_Action item:_ For the material below, count each line where the string "agent" appears, then return the total alone.

___ Information ___

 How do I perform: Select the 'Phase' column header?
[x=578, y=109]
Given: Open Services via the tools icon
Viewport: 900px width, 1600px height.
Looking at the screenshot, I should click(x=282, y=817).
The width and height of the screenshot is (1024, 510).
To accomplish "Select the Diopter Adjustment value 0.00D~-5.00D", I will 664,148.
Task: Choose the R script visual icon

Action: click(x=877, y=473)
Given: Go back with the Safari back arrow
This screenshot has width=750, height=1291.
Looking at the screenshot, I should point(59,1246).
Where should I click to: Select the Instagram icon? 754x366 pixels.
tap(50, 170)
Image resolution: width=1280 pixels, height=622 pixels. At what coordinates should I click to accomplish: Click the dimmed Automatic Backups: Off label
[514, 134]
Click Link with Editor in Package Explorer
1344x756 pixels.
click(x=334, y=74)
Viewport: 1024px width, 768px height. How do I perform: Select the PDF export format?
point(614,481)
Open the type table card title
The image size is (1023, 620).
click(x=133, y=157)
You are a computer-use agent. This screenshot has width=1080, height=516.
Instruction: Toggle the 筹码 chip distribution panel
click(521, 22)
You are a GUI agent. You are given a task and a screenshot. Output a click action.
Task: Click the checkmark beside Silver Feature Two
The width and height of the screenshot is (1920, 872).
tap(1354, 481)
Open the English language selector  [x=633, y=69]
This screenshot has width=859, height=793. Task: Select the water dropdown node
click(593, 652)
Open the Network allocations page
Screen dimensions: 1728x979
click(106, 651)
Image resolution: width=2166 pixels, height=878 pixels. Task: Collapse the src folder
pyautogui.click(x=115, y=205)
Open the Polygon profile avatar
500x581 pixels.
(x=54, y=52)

___

_Result of this exercise:_ 2